* _Extrait cité_:
------------------------------------------------------------

1 minute, c'est le temps qu'il a fallu au film pour amener un jeune spectateur de la salle à dire spontanément tout haut cette phrase, mise en titre, que je pensais déjà tout bas. Le générique d'intro pose le ton : le film sera pop, coloré, ultra dynamique et un véritable régal pour les yeux et les oreilles. On savait que c'était produit entre autres par Phil Lord et Chris Miller et coécrit par Phil Lord, mais il est incroyablement difficile de deviner qu'ils ne l'ont pas réalisé tant le meilleur de leur patte apparaît dans l'intégralité du métrage. Des films dont le réalisateur imite le style de leur producteur, on en a vu et ça faisait parfois penser à un élève studieux qui essaie d'imiter le maître en moins bien. Là ça ne fait pas qu'imiter, ça digère le style, l'adapte au nouveau projet et l'enrichit d'une manière hallucinante.


C'est la réalisation la plus dingue de l'année, Spider-Man : Into the Spider-verse fait passer Les Indestructibles 2 pour un papy, et ça me blesse presque de dire ça. Après Snoopy et les Peanuts et Captain Superslip (que des adaptations de comics, le secret semble être là) on commence tout doucement à quitter la direction artistique interchangeable des Disney/Pixar/Dreamworks/Illumination habituels. Ce Spider-Man choisit d'y aller à fond dans l'imagerie du comics tandis que son animation subtilement saccadée donne un aspect faussement artisanal charmant. Il est très difficile de rendre justice à sa richesse visuelle, aux nombreux détails planqués dans le décor, à sa caméra folle, aux gags hilarants (sisi, j'étais hilare par moments et c'est pas fréquent) et aux mille-et-une idées de mise en scène qui parsèment le film. Le tout avec la bande-son de l'année, du hip-hop qui fait un bien fou au milieu de super-héros plus habitués aux percussions.


Le scénario est un modèle de film populaire. Il ne réinvente jamais la roue bien qu'il ajoute la présence d'une faille dimensionnelle pour ajouter les Spidermen de dimensions parallèles, il ne sort jamais des sentiers battus, contient quelques clichés et ne se montre pas vraiment surprenant. Mais il nous fait oublier tout ça avec une maîtrise qui n'a d'égale que la réalisation du film. Le destin de Miles Morales, jeune apprenti Spiderman de cette dimension, est cousu de fil blanc mais les personnages sont tellement attachants qu'on se sent de tout cœur avec eux comme si on nous racontait cette histoire pour la première fois. Le film ne fait jamais durer ses moments de faux suspense, permettant aux rebondissements de garder leur impact. Les moments pivots du film sont traités d'excellente manière, avec un profond respect pour la peine ou l'extase que peut subir Miles. L'alternance des blagues et de l'émotion se fait parfaitement, tout coexiste sans que l'un ne nuise jamais à l'autre et le rythme est impeccable.

------------------------------------------------------------

* _Données fournies_:
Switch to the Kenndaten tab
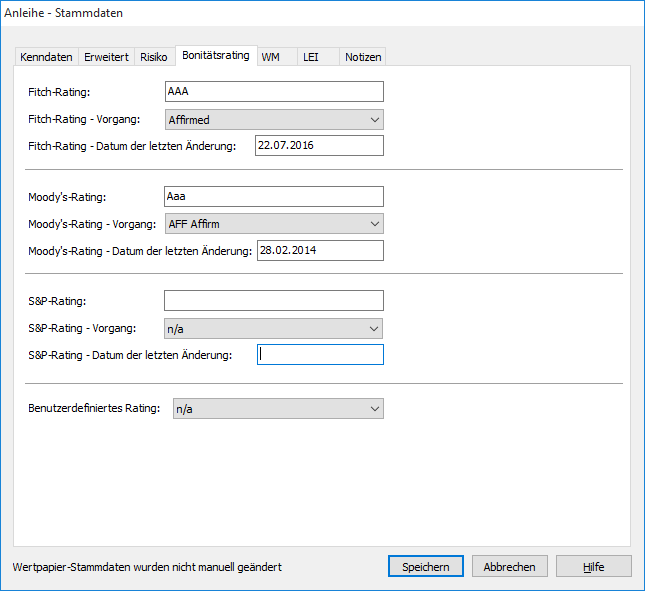The image size is (645, 591). (x=47, y=57)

------------------------------------------------------------

* _À faire_:
[A] Traduisez en anglais cette phrase de la critique de Spider-Man : Into the Spider-verse : « Le film ne fait jamais durer ses moments de faux suspense, permettant aux rebondissements de garder leur impact. »
[B] Reprenez la critique de Spider-Man : Into the Spider-verse et poursuivez-la après sa dernière phrase.

* _Réponses dans l'ordre_:
[A] The film never drags out its moments of false suspense, allowing the plot twists to keep their impact.

[B]
Tout classique, mais du beau classique qui fonctionne vraiment et accorde un soin de premier plan à ses personnages. Les parents de Miles profitent d'une sympathique écriture, et une amie m'a fait remarquer qu'il y avait une belle utilisation de l'alternance codique pour la mère, qui passe de l'espagnol à l'anglais. Les mauvais films hollywoodiens ont la sale manie de faire représenter l'origine d'un personnage en glissant des mots de sa langue au milieu d'une phrase, du genre le mexicain qui dit "Salut amigo, comment va ton loco de père ?". C'est un cliché agaçant, comme si je ne pouvais pas parler anglais sans sortir des "mon ami". Ici ce ne sont pas des mots mais des phrases pour lesquelles il y a un changement de langue, c'est un vrai comportement humain qui consiste à profiter de l'alternance pour apporter un commentaire à ce que l'on vient de dire. Le film remplace donc un cliché par des dialogues réalistes, et ça c'est bien.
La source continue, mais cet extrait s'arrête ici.